Je m’en moque complètement. Je crois que, si on est trop attaché au regard des autres, on ne fait pas grand-chose et on se pollue la vie. Donc je n’avais pas ce souci-là. Mon souci, c’était de mener une aventure entrepreneuriale, de faire fructifier mon entreprise parce qu’il fallait qu’elle dégage de l’argent et que cet argent me servirait pour d’autres projets… et j’avais plein d’autres projets. Donc être catalogué comme un vendeur de pin’s, je m’en moquais un peu parce que j’avais un parcours universitaire assez brillant, je me débrouillais bien, je n’avais pas de revanche à prendre, ni de complexe. Donc il y avait une opportunité, je la saisissais très sérieusement, en le faisant bien. Ce n’était pas pour autant ma vie de fabriquer des pin’s.

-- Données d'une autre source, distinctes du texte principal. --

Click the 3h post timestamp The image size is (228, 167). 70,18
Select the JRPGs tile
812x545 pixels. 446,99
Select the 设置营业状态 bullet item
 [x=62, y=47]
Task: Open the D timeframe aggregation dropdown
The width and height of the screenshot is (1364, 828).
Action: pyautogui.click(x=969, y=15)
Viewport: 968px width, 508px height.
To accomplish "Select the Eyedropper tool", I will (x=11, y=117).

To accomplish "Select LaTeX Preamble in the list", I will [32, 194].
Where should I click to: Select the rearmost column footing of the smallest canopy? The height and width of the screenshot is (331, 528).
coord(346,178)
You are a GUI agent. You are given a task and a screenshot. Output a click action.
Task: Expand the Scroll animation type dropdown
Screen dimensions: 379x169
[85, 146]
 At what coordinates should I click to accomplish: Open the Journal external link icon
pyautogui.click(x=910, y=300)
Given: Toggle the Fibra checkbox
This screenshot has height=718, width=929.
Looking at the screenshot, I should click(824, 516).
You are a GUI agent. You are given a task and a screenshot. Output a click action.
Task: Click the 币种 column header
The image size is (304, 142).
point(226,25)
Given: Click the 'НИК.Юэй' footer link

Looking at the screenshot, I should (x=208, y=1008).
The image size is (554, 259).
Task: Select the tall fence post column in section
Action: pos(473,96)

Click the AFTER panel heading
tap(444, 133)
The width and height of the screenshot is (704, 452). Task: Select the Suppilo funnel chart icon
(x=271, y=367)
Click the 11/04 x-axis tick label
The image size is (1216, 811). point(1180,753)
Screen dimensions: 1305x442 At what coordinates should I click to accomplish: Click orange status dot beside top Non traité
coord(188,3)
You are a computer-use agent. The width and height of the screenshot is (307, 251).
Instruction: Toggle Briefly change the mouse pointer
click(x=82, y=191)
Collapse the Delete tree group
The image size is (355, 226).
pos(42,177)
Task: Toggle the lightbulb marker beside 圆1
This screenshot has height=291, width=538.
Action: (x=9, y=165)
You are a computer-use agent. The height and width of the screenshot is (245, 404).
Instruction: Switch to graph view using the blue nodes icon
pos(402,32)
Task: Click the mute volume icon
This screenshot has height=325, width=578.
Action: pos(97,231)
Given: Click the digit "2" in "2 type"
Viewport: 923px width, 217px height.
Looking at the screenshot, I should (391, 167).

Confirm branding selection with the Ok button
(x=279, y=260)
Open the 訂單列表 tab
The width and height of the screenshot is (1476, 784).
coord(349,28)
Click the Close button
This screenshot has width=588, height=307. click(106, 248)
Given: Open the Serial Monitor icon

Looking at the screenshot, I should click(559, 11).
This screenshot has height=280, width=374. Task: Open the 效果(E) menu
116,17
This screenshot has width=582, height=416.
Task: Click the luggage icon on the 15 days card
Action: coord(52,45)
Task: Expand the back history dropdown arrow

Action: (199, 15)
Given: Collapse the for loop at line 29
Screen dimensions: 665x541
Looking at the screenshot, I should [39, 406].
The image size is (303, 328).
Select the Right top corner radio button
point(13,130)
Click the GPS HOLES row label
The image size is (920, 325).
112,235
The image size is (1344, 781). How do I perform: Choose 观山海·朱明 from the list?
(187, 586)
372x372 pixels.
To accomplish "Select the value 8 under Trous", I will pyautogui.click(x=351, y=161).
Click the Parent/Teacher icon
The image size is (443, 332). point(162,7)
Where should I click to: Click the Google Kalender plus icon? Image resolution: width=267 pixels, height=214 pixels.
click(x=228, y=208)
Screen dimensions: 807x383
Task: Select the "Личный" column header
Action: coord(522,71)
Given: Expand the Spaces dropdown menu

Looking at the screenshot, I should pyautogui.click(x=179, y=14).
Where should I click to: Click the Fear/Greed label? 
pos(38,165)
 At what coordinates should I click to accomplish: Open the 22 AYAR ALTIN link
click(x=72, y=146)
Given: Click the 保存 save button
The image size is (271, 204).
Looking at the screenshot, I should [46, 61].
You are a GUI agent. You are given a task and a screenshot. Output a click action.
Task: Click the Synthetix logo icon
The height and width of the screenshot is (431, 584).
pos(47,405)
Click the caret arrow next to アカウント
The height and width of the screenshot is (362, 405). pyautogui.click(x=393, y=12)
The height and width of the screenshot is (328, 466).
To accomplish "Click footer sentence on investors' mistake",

Et justement, ta vie était déjà plutôt dans la culture ? C’est là qu’on commence à croiser les premiers chemins, les premières scènes…

Quand j’avais travaillé pour le Quotidien de Paris, j’avais beaucoup frayé avec une compagnie qui s’appelait la compagnie Roger Louret qui était en Aquitaine, à Monclar d’Agenais, un petit village de 900 habitants. Et je les suivais, j’avais chroniqué sur eux, j’avais écrit des papiers sur eux. Ils faisaient une Nuit du théâtre qui était absolument géniale. Roger Louret était metteur en scène à cette époque-là de Muriel Robin, de Pierre Palmade, de Robin Bedos. Je me suis rapproché effectivement d’eux, de ses créations et, grâce à l’argent que j’ai gagné avec les pin’s, dès 92, au moment où ça décolle sur les pin’s, je produis la première pièce qui s’appelle la Java des Mémoires pendant 6 semaines à Bordeaux. Alors là vraiment, j’apprends un métier que je ne connais pas du tout, je ne sais rien. Mais je produis la Java des Mémoires pendant 6 semaines à Bordeaux, ça marche très bien. Je me rends compte tout de suite…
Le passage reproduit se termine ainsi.